** begin **
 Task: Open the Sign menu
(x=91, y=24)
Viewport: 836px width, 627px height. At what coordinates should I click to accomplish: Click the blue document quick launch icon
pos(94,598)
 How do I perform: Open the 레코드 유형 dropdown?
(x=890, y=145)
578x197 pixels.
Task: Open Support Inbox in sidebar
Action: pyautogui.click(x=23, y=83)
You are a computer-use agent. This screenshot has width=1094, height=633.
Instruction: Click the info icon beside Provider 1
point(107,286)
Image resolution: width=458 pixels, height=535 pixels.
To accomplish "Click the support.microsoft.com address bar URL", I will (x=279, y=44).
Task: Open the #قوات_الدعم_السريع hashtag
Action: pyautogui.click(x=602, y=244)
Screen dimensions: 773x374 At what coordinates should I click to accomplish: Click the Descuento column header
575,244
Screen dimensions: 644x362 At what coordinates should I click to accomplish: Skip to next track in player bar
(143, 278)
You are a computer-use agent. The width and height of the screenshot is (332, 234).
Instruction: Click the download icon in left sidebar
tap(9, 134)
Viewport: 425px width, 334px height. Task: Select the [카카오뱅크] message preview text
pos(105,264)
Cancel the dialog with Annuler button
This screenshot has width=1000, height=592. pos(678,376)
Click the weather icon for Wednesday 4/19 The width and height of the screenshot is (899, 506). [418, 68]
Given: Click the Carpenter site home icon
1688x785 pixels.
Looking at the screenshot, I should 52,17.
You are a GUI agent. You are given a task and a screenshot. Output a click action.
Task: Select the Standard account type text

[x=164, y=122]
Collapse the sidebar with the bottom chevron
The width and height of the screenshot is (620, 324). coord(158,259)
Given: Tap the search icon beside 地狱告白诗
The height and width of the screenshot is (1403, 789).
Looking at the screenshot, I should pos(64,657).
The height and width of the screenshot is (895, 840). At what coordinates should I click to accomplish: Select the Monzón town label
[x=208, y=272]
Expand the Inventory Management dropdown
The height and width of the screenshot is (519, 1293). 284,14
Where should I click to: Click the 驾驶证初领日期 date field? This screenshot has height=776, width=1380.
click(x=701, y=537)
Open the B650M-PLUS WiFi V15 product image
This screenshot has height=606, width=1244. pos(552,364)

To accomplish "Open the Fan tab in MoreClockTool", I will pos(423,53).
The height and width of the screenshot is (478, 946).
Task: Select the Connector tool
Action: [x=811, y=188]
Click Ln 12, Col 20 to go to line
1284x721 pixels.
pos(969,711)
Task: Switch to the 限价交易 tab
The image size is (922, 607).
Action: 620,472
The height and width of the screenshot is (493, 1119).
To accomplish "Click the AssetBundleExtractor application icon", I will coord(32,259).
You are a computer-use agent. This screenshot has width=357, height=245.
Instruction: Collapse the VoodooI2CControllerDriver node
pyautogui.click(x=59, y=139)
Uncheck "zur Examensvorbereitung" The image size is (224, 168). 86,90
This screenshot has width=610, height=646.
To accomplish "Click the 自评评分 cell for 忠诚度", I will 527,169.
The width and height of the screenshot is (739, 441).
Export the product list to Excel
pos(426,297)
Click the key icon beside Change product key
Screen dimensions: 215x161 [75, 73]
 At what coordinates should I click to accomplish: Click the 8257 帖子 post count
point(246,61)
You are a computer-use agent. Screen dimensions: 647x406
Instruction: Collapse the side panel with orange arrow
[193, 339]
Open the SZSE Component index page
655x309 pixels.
** end **
Problem statement:
Convert the material above into a Markdown table, covering everything from the line containing "has width=357, height=245." down to the line containing "(224, 168). 86,90", both included. Use two columns, Row for a running number and Text for the line itself, and leave out any blank lines.

Written solution:
| Row | Text |
|---|---|
| 1 | You are a computer-use agent. This screenshot has width=357, height=245. |
| 2 | Instruction: Collapse the VoodooI2CControllerDriver node |
| 3 | pyautogui.click(x=59, y=139) |
| 4 | Uncheck "zur Examensvorbereitung" The image size is (224, 168). 86,90 |